SCHWERPUNKTTHEMA


ZWERGE


ZWERGE

von Andreas Leder



Das ursprüngliche Wissen über die Zwerge entstammt ganz offensichtlich der nordischen Schriftensammlung Edda. Hier wird beschrieben, dass die Zwerge aus dem Blut des Riesen Brimir und den Knochen des Riesen Blainn erschaffen wurden, andererseits wird auch berichtet, dass die Zwergen Maden im Fleisch des Urriesen Ymir waren, denen die Götter Verstand gegeben haben.
In der nordischen Mythologie werden die Zwergen als unterirdisch lebende Wesen beschrieben, die häufig über Zauberkräfte verfügen, besonders listig sind und sich vor allem im Bereich der Schmiedekunst unübertroffene Werke schaffen.
Jahrhunderte lang haben die Zwerge nach Edelmetallen geschürft und durch ihren Drang sich und ihre Höhlen zu schmücken haben sie es beim Schmieden, hauptsächlich von Gold, zu wahrer Meisterschaft gebracht. Daher haben sie ihre besten Stücke auch für die Götter geschaffen.
Die Zwerge haben für den Göttervater Odin den Speer Gungnir geschmiedet und für Heimdall, den Wächter der Regenbogenbrücke Bifröst, die Midgard und Asgard verbindet, den Ring Draupnir. Ebenso entstammt Thors Hammer, Mjölnir, der Schmiedekunst der Zwerge sowie das goldene Haar von Thors Ehefrau Sif.
Das Schiff Skibladnir, in dem alle Asen mit ihren Rüstungen Platz hätten und das immer mit Wind im Rücken segelte und Freyas Halsschmuck Birsingamen, der ihre Zauberkräfte verstärkte, sind ebenfalls unvergleichliche Schmiedearbeiten der Zwerge.

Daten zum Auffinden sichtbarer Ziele
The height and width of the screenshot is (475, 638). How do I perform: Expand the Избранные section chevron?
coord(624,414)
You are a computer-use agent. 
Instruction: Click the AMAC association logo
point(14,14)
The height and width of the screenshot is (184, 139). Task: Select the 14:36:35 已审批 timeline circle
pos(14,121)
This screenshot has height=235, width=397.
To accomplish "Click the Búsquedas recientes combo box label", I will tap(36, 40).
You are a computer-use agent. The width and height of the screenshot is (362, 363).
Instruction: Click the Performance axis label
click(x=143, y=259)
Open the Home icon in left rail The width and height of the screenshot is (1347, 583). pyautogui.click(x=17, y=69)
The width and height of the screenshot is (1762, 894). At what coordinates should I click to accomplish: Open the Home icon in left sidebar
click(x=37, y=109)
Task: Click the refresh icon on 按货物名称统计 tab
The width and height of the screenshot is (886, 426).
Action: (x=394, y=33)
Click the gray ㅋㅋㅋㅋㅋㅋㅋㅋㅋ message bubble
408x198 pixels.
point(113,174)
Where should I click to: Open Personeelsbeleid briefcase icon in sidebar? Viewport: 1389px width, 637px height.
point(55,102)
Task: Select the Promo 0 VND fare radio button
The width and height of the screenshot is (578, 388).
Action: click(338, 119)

§ SCHRIFTLICHE AUFGABEN
[1] Ändere in den Einträgen die Zeilen, beginnend mit der Zeile, die „Open the Home icon in left rail“ enthält, und endend mit der Zeile, die „click(x=37, y=109)“ enthält, indem du „left sidebar“ durch „left navigation bar“ ersetzt. Gib nur diese Zeilen wieder und lass alles andere unverändert.
[2] Führe den Auszug über die Zwerge in der nordischen Mythologie nach seinem letzten Satz fort.

§ DIE LÖSUNGEN
[1]
Open the Home icon in left rail The width and height of the screenshot is (1347, 583). pyautogui.click(x=17, y=69)
The width and height of the screenshot is (1762, 894). At what coordinates should I click to accomplish: Open the Home icon in left navigation bar
click(x=37, y=109)

[2]
Selbst das Schwert Gram, das Siegfrieds Vater Sigurd führte, stammte aus der Schmiede der Zwerge.
Das allgemeine Bild der Zwerge hat sich im Lauf der Jahrhunderte natürlich verändert. Dass sie kleinwüchsig sein sollen, dürfte erst mit den klassischen Märchen der Brüder Grimm aufgekommen sein, in der nordischen Sage wird nur berichtet, dass sie besonders hässlich seien, lange Nasen haben und Bärte tragen.
Erst im Mittelalter dürfte sich das Bild der Bergleute und der Zwerge vermischt haben. Die Bergleute, die durch Jahre hindurch ohne Sonnelicht lebten, litten unter Kleinwuchs und aufgrund der schweren körperlichen Arbeit unter Verwachsungen. Weil sie kein Geld für Helme hatten, trugen sie spitze Filzhüte, die auch ganz gut gegen Steinschlag schützten.
In den überlieferten Geschichten aus Österreich werden immer wieder Zwerge erwähnt. Mal sind es gute Wesen, dann auch wieder Böse, oder sie spielen den Menschen, besonders wenn diese ein bisschen einfältig sind, Streiche. Dann und wann werden die Menschen, die den Zwergen begegnen, reichlich beschenkt oder belohnt, wenn sie ihnen kein Leid antun.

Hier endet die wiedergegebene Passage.